Data for processing Start Marker

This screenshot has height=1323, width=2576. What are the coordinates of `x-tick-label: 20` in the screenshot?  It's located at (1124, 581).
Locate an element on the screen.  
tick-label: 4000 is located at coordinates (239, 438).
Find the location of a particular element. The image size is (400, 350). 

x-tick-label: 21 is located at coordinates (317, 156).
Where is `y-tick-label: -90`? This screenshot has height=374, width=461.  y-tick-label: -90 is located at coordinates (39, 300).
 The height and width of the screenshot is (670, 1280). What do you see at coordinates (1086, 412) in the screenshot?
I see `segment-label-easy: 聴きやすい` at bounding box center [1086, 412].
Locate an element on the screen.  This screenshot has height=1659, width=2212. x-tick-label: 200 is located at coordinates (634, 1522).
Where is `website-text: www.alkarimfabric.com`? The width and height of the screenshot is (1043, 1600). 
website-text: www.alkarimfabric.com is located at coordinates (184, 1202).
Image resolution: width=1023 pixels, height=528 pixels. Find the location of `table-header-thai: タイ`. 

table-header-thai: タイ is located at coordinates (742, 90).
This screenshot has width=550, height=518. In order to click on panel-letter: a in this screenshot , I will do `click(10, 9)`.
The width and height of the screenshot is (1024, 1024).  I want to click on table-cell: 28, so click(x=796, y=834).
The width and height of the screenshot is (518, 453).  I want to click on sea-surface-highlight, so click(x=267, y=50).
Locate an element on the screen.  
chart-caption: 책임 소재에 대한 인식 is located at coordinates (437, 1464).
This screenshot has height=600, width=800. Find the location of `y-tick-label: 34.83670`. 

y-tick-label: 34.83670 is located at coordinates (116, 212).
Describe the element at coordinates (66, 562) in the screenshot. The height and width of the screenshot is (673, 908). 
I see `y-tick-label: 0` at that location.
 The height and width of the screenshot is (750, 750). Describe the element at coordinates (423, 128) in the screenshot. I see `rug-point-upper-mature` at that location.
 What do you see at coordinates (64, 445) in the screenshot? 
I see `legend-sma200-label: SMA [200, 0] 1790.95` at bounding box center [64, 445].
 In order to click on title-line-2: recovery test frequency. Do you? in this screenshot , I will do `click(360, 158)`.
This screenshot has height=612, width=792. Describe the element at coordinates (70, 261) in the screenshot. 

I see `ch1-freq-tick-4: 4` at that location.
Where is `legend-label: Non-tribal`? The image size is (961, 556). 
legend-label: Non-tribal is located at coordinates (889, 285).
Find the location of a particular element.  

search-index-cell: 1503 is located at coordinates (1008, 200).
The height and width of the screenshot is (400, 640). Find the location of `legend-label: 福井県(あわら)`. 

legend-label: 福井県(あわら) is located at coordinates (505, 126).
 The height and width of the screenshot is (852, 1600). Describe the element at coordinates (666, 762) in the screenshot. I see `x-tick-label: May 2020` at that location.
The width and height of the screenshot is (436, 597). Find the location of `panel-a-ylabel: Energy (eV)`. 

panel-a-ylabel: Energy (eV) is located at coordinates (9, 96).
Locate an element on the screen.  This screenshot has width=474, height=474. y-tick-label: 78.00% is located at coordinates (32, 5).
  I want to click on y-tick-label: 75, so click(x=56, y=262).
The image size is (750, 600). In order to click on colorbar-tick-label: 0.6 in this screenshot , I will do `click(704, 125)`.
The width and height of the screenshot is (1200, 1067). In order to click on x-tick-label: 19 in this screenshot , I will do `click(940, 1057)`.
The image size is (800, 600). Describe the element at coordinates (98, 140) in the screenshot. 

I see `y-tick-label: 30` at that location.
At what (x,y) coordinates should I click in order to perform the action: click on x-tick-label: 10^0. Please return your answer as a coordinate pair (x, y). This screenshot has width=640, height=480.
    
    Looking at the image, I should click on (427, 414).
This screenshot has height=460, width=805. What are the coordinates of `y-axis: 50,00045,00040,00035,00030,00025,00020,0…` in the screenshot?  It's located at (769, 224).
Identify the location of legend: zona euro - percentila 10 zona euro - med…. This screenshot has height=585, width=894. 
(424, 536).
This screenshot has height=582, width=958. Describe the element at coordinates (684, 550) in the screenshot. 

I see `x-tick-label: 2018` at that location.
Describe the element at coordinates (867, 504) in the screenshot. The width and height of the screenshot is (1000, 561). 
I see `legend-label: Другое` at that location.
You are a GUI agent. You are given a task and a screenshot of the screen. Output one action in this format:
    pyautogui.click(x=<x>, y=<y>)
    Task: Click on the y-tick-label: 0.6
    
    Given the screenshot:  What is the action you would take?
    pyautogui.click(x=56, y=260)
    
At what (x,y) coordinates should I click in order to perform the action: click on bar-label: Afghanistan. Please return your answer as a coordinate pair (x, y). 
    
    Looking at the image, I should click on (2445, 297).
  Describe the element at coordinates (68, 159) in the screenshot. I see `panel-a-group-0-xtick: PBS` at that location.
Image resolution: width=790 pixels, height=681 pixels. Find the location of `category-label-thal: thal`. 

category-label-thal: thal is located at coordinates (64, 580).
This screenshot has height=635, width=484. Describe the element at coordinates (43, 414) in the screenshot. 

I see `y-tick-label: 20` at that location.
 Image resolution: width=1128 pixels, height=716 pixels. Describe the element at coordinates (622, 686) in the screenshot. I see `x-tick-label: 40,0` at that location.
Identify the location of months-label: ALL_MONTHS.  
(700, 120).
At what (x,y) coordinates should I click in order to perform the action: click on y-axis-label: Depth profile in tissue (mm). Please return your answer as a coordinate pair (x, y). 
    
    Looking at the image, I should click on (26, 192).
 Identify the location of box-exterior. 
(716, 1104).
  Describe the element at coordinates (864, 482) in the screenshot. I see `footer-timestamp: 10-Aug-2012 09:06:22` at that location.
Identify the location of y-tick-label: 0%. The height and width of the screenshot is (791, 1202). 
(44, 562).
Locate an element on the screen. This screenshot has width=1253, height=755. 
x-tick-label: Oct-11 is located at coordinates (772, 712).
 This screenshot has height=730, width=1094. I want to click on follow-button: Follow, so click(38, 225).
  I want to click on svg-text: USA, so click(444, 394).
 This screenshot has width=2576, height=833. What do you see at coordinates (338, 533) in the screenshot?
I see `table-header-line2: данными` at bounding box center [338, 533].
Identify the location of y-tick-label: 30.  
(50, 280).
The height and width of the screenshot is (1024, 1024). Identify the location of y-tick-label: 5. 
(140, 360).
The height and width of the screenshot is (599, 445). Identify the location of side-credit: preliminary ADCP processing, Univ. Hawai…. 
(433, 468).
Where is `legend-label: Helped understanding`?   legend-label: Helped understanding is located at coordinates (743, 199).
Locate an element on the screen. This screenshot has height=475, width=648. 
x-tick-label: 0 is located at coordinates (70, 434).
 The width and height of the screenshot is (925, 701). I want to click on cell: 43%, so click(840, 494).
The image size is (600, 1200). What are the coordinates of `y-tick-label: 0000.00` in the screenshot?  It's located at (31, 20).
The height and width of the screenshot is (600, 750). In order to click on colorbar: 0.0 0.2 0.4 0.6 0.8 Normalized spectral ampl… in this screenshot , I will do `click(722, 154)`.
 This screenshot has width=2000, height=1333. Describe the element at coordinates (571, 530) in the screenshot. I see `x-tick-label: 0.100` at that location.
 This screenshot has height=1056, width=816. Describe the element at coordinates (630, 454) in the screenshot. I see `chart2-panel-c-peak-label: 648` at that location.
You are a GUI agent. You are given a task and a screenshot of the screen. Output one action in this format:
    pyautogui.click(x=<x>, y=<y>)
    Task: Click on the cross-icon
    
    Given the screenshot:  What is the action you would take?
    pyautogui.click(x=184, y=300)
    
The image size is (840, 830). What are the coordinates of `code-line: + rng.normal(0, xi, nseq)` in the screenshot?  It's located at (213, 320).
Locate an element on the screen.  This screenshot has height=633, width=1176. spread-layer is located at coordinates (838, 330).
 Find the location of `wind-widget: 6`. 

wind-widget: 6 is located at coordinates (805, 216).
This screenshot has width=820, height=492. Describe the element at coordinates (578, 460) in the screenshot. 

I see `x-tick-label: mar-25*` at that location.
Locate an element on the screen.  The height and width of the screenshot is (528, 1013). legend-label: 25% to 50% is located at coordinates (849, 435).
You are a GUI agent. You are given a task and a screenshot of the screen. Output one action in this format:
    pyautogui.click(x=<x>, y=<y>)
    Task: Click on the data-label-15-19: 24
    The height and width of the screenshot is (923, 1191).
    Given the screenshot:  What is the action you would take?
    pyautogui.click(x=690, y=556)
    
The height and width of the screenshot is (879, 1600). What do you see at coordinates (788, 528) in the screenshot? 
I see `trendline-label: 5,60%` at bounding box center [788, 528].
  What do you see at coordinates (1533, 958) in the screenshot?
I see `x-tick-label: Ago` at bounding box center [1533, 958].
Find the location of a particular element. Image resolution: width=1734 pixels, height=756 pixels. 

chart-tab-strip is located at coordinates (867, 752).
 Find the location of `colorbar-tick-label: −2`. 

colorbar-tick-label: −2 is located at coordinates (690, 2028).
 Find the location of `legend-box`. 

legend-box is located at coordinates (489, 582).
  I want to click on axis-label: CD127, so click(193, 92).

Data for processing End Marker

# Try it
Reproduce the items verbatim, beginning with the first line and stopping after the line that contains "coordinates (634, 1522).". Include both of these lines.

# Result of the exercise
This screenshot has height=1323, width=2576. What are the coordinates of `x-tick-label: 20` in the screenshot?  It's located at (1124, 581).
Locate an element on the screen.  
tick-label: 4000 is located at coordinates (239, 438).
Find the location of a particular element. The image size is (400, 350). 

x-tick-label: 21 is located at coordinates (317, 156).
Where is `y-tick-label: -90`? This screenshot has height=374, width=461.  y-tick-label: -90 is located at coordinates (39, 300).
 The height and width of the screenshot is (670, 1280). What do you see at coordinates (1086, 412) in the screenshot?
I see `segment-label-easy: 聴きやすい` at bounding box center [1086, 412].
Locate an element on the screen.  This screenshot has height=1659, width=2212. x-tick-label: 200 is located at coordinates (634, 1522).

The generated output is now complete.